By DeNeen L. Brown and Dana Priest
Washington Post Staff Writers
Thursday, November 6, 2003; Page A24

TORONTO, Nov. 5 -- Prime Minister Jean Chretien on Wednesday protested the U.S. treatment of a Canadian citizen who was detained in New York and deported to Syria last year on suspicion of having links to terrorists.

Chretien told Parliament that Foreign Minister Bill Graham had spoken with Secretary of State Colin L. Powell and asked why the United States sent Maher Arar to Syria.

"It is completely unacceptable and deplorable what happened to this gentleman, who is a Canadian and who was sent to Syria rather than to his country of Canada," Chretien said. "We have protested."

Arar, 33, said at a news conference on Tuesday that he spent 10 months in a Syrian jail, where he was beaten, held in a small cell and forced to sign false confessions that he had been to Afghanistan.

Arar was born in Syria and holds dual Syrian-Canadian citizenship. He was traveling on Sept. 26, 2002, under his Canadian passport when he was detained while making a connection at John F. Kennedy International Airport. U.S. officials said Arar was detained and deported to Syria after his name appeared on an immigration watch list.

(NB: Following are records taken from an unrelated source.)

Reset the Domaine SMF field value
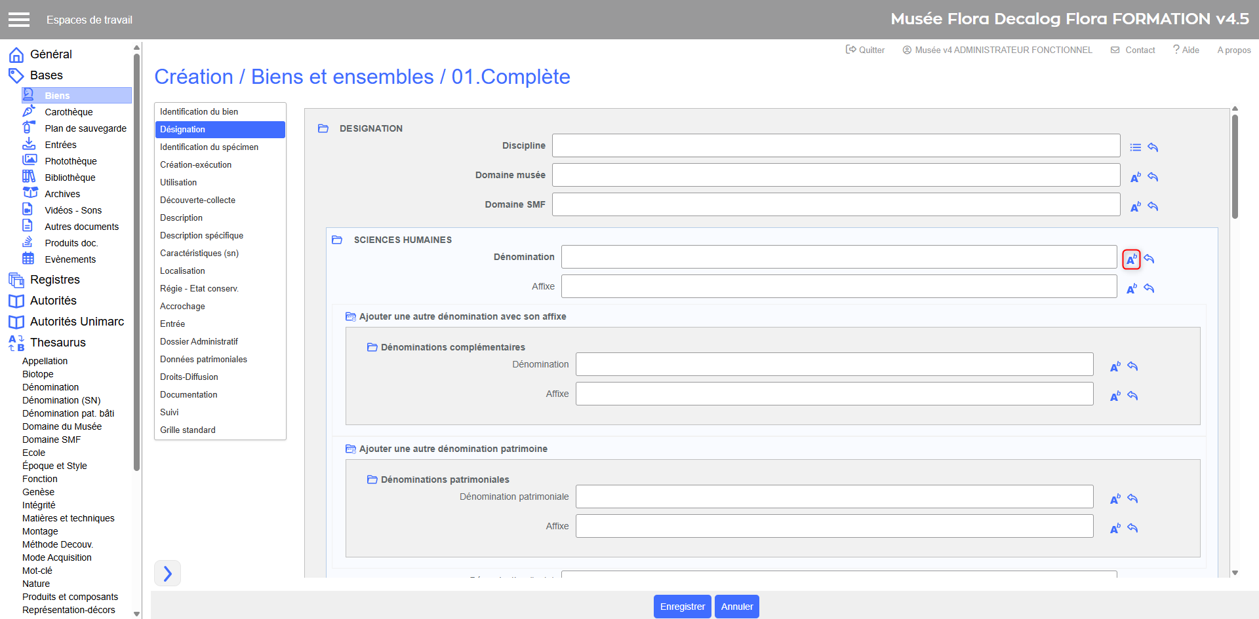The image size is (1259, 619). [x=1153, y=206]
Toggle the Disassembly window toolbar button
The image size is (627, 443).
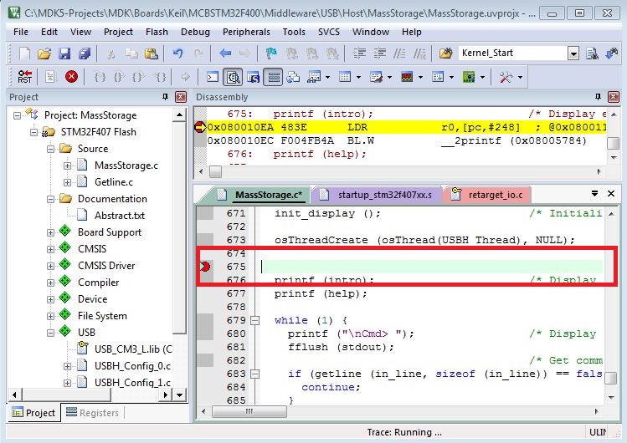pos(232,77)
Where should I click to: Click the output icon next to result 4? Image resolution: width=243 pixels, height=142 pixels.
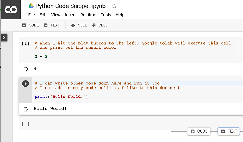(26, 69)
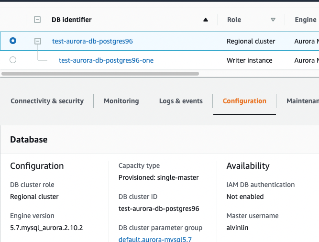Collapse all rows via header minus icon
319x242 pixels.
[37, 20]
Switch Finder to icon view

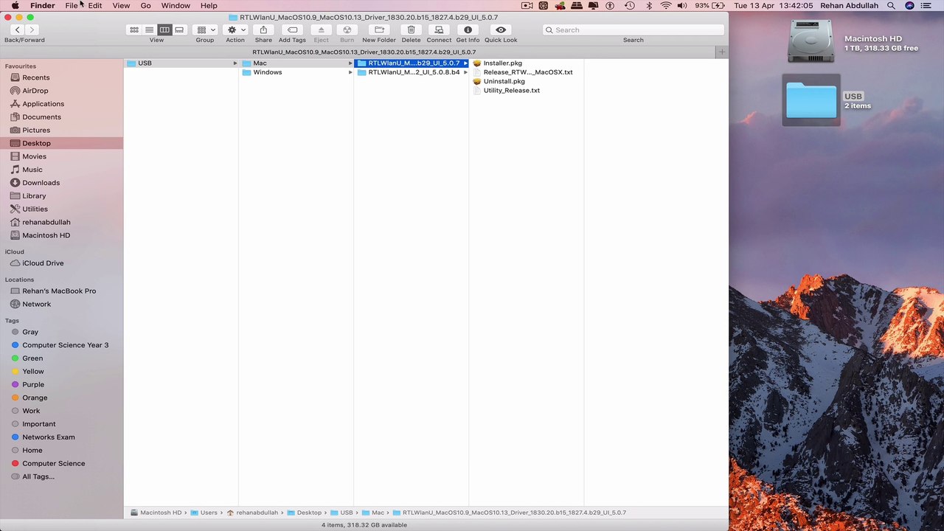tap(134, 30)
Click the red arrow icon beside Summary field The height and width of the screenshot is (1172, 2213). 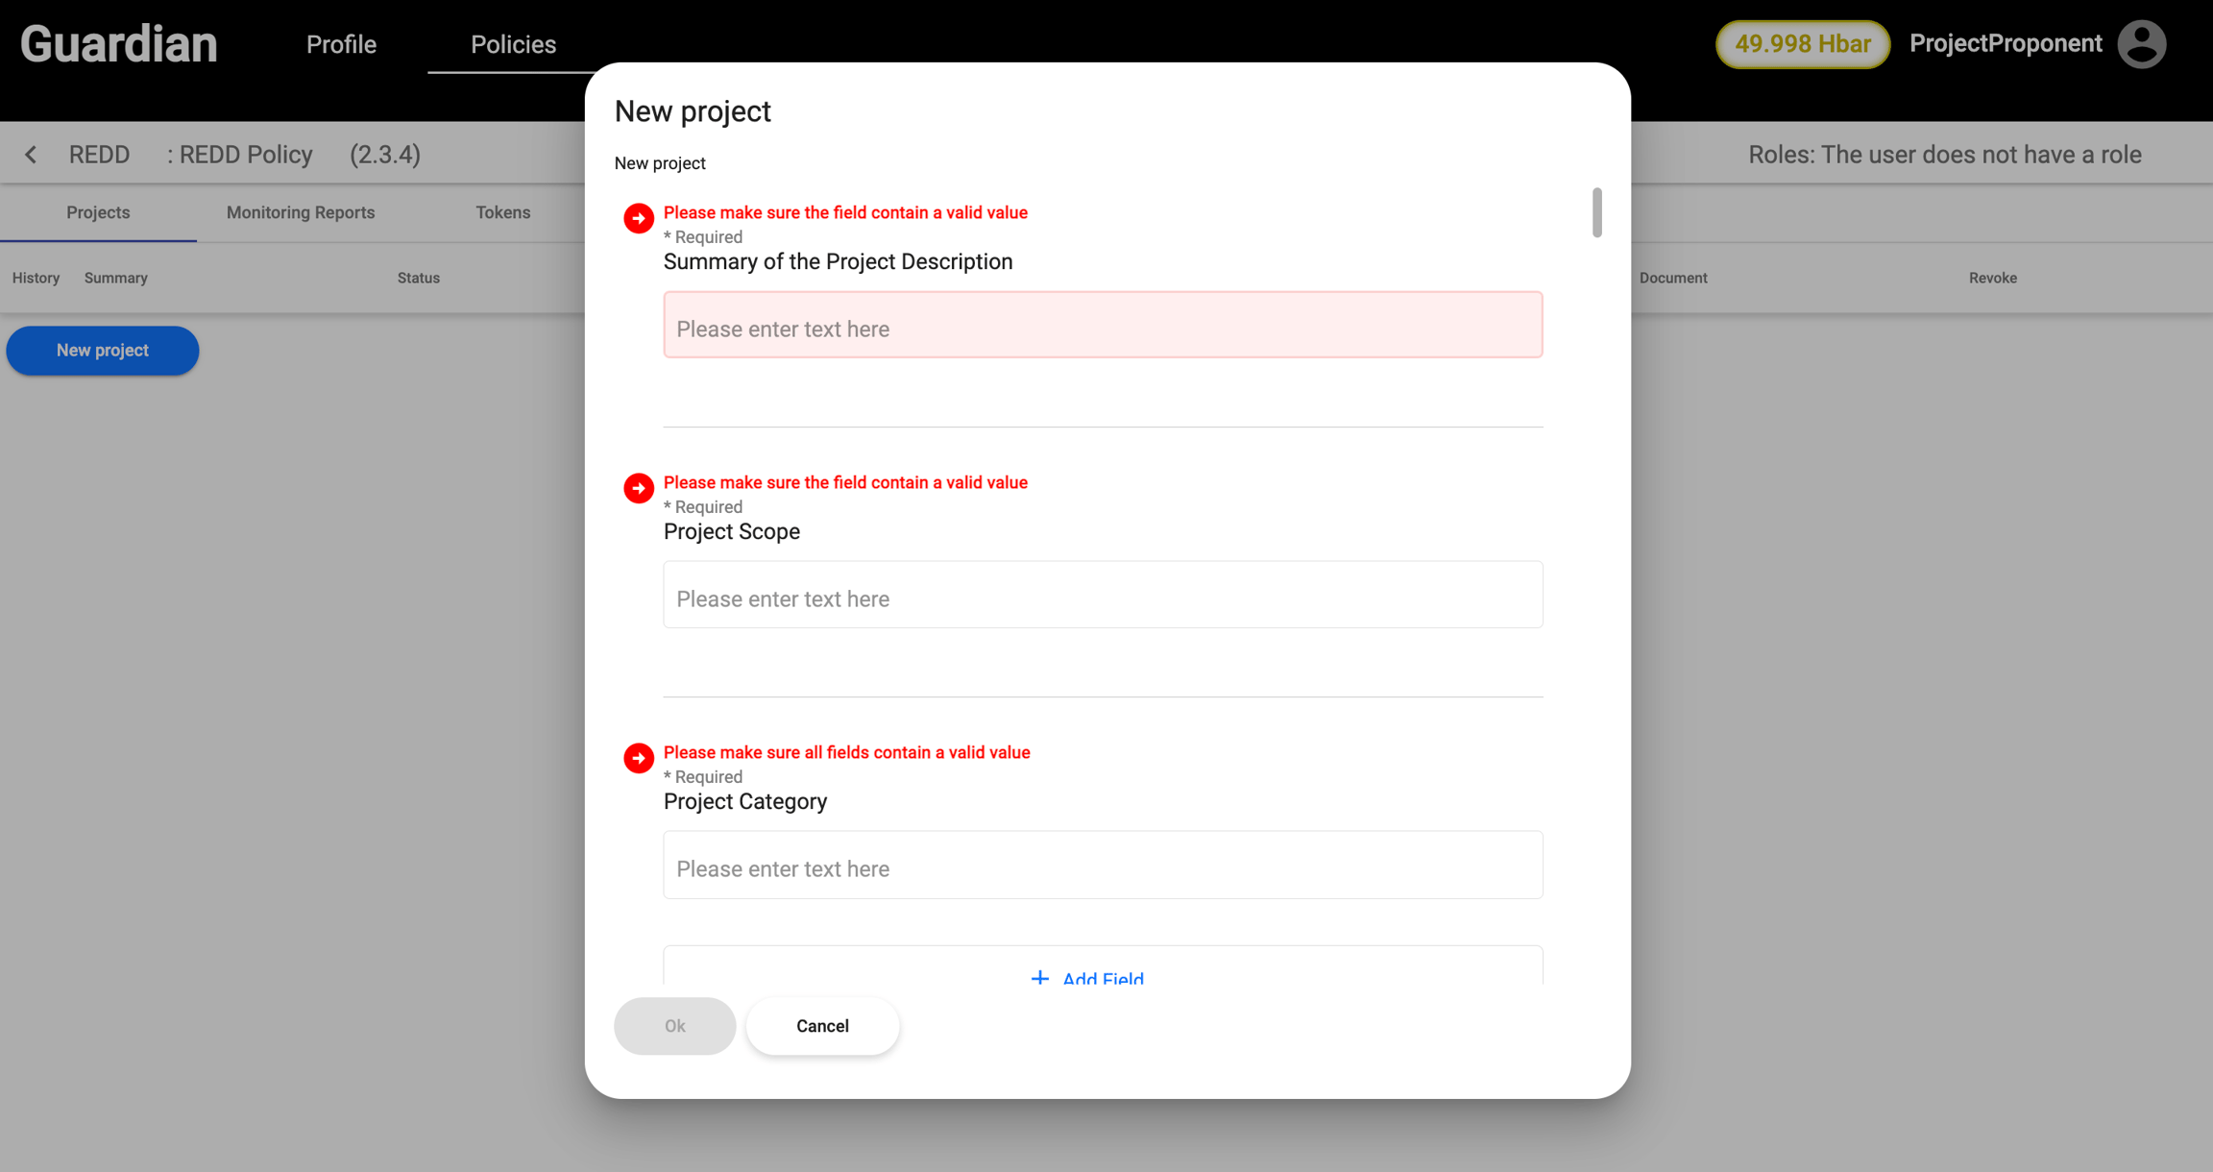639,218
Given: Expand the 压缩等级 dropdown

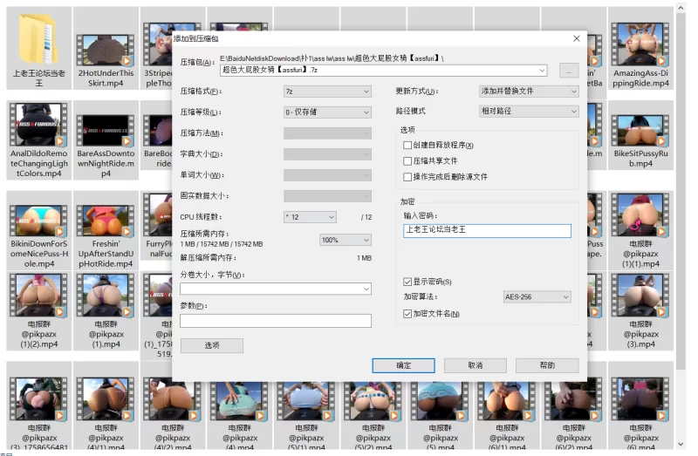Looking at the screenshot, I should click(x=327, y=112).
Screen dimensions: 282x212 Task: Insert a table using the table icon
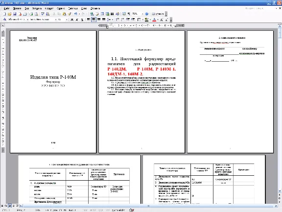tap(102, 14)
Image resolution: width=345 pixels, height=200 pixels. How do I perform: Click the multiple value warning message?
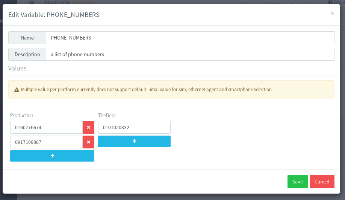click(146, 90)
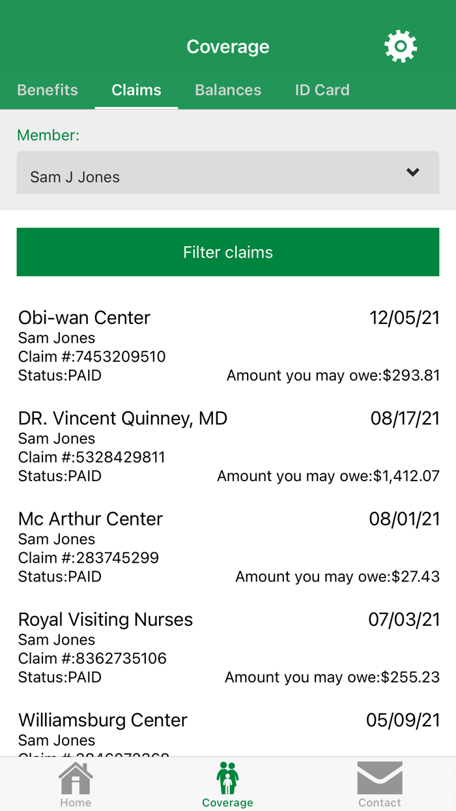The height and width of the screenshot is (811, 456).
Task: Click the Coverage title in the header
Action: coord(227,46)
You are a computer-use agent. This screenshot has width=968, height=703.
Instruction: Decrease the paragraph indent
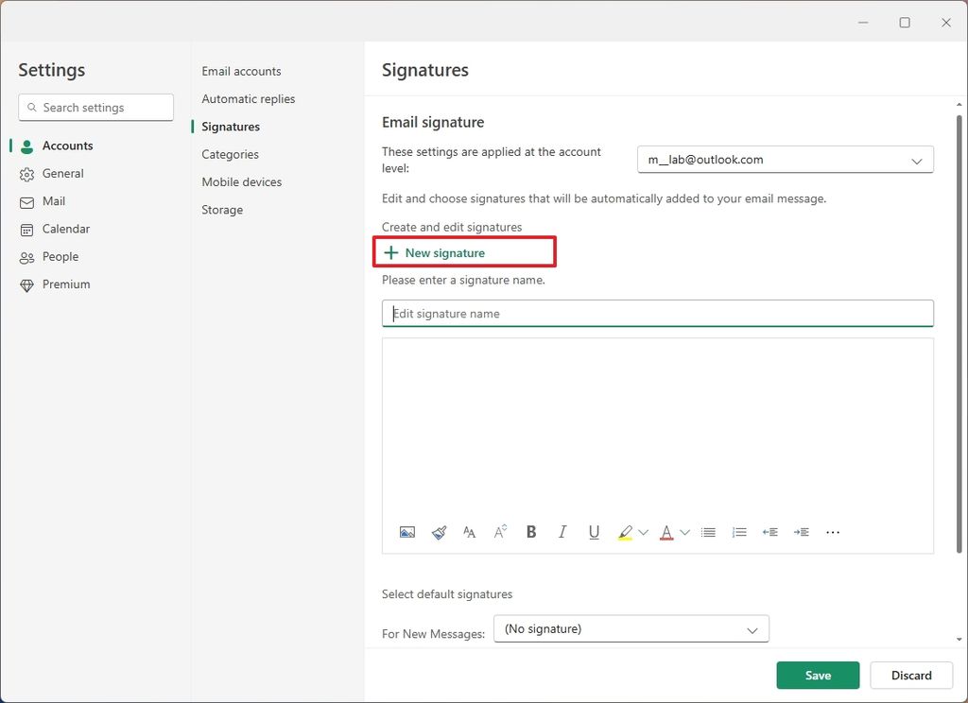point(769,532)
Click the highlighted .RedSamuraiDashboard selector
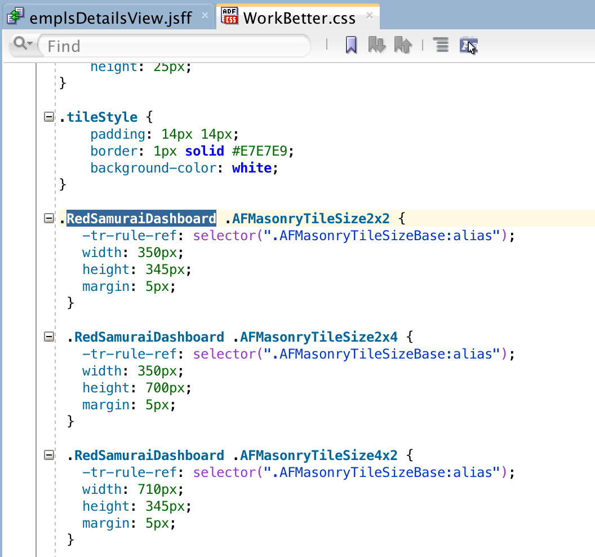 click(x=140, y=218)
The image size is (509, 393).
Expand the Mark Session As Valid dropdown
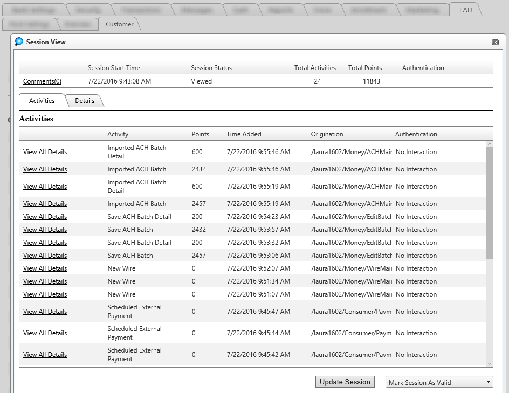click(x=440, y=382)
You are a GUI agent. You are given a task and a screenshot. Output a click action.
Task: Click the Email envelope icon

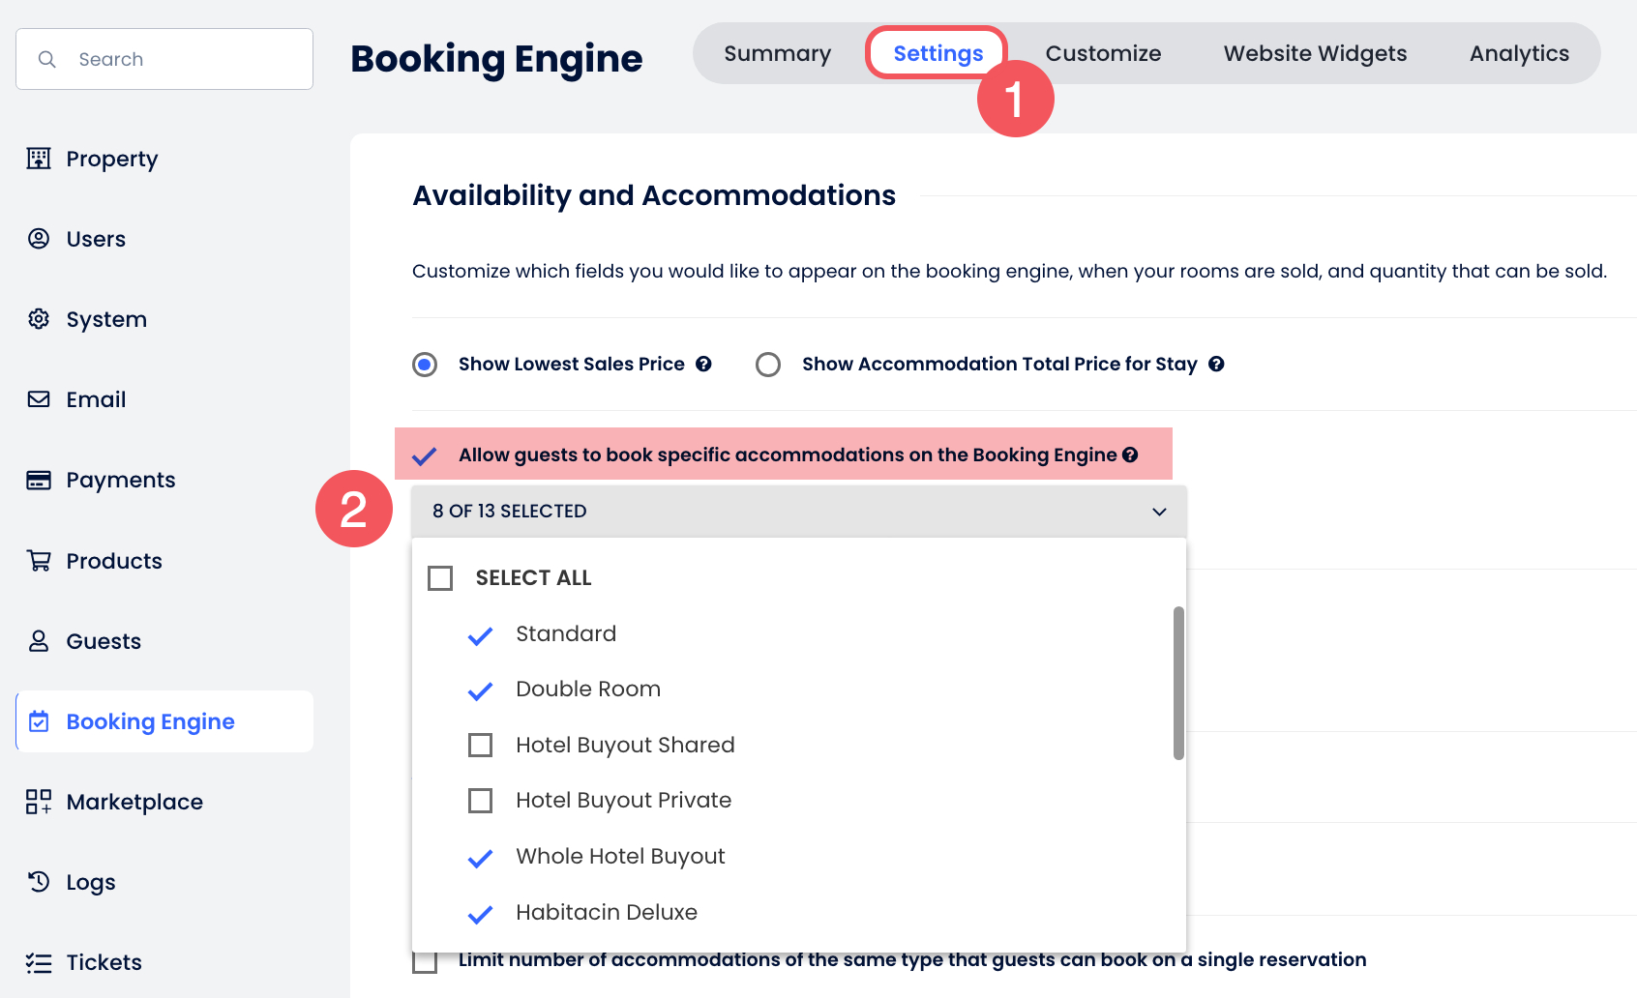point(39,399)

A high-ranking Syrian diplomat said Wednesday that Syria agreed to imprison Arar in a gesture of goodwill toward the United States.

"They told us he was an al Qaeda activist, so we took him and put him in custody," said Imad Moustafa, chargé d'affaires at the Syrian Embassy in Washington. "The U.S. was pressing us not to send him to Canada, the Canadians were pressing us to not send him to Syria."

Syrian officials freed Arar a month ago because the Bush administration cut communications with the government in Damascus and because they wanted to maintain good ties with the Canadian government, Moustafa said.

The release was a "political decision" made in Damascus, he said. "We believe there is no case against him." Moustafa said U.S. officials told the Syrians they had "solid information" about Arar's links to al Qaeda but never produced any.

U.S. officials confirm that in the year following the Sept. 11, 2001, terrorist attacks, the CIA had a growing relationship with Syria. Syria had provided helpful information not only about al Qaeda but also about terrorist plots.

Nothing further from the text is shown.